正直、私もそう返すしかありません。獣人達のパフォーマンスは、私達の当初の予測を遥かに上回り、ロボットを使った作業よりは僅かに及ばない程度の効率で進んだのですから。

地球人にはほぼ無理な、柱を一人で担いでそのまま立ててしまうという強力ごうりきを、見た目にも力強い猪人ししじんだけでなく、明らかに二回り以上は体のボリュームが小さい山羊人やぎじんでさえ見せるのです。

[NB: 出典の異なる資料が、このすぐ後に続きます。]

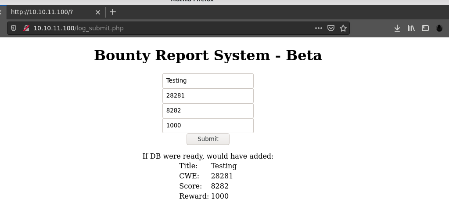Screen dimensions: 449x214
Task: Select the reward field containing 1000
Action: (x=208, y=126)
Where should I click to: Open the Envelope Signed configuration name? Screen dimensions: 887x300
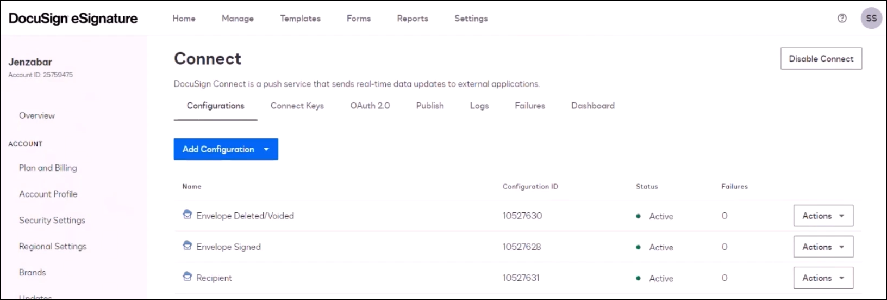228,247
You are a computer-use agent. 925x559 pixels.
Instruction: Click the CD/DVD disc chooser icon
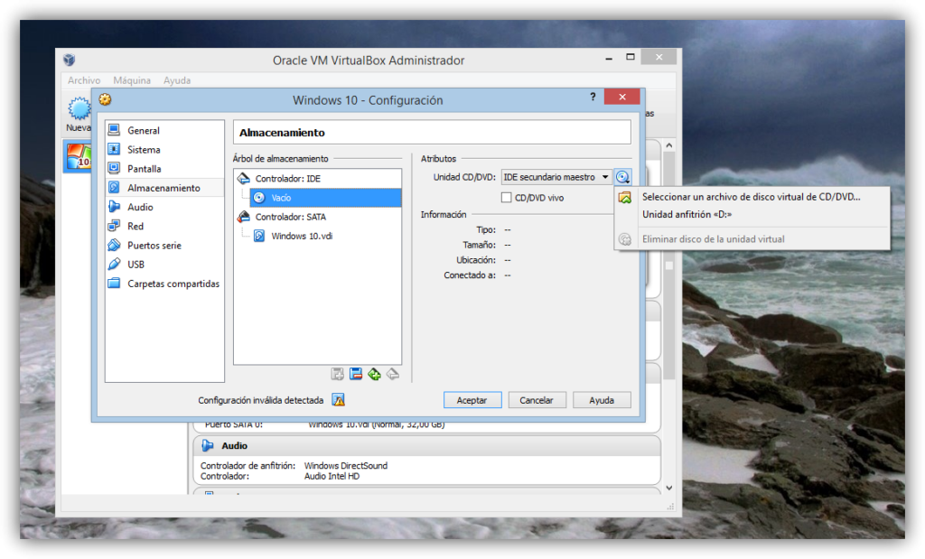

単純に体力という点であればすでに分かっていたことなのでそれほど驚くには値しないのですが、彼ら自身が<作業の意味>を理解し、私達が指示しなくてもしっかりと効率的に作業をこなしている点が素晴らしい。

彼ら獣人の知能そのものは、確かに十歳児くらいのそれなのでしょう。しかし彼らは、それを、直感と言うか感性と言うかで補い、自分が今、何をすべきか、自分がどう動けば目的を確実に達成できるかを、感覚的に理解しているようでした。

これはおそらく、まだまだ野生のそれに近い、<死>そのものがすぐ身近にある生き方をしていることで、自然と磨かれたものなのでしょう。

まったく。地球人は確かに便利な道具を無数に作り出し、高い知能でそれらを使いこなして惑星そのものさえ改造してしまうという大変な力を得たものの、<個々人の力>という意味では彼ら獣人には遠く及ばなくなってしまった気がします。いえ、間違いなくそうですね。

果たしてどちらが<知的生物として正しい姿>なのかも私には分かりませんが、彼らに対する畏敬の念は、素直に抱くことができてしまいます。

まあ、伍長が彼らと同じことができているのは、これは完全に<地球人としては例外的な存在>なのでさて置くとして。

獣人達は、確かに私達地球人に比べれば<原始人>のような暮らしをしているでしょう。しかし彼らは決して、私達より『劣っている』わけじゃない。彼らは、私達にはできないことをやって見せているのです。その意味では、間違いなく私達よりも『優れている』のもまぎれもない事実。

私はその事実と向き合い、獣人達をこの世界の住人として敬わなければと改めて思うのでした。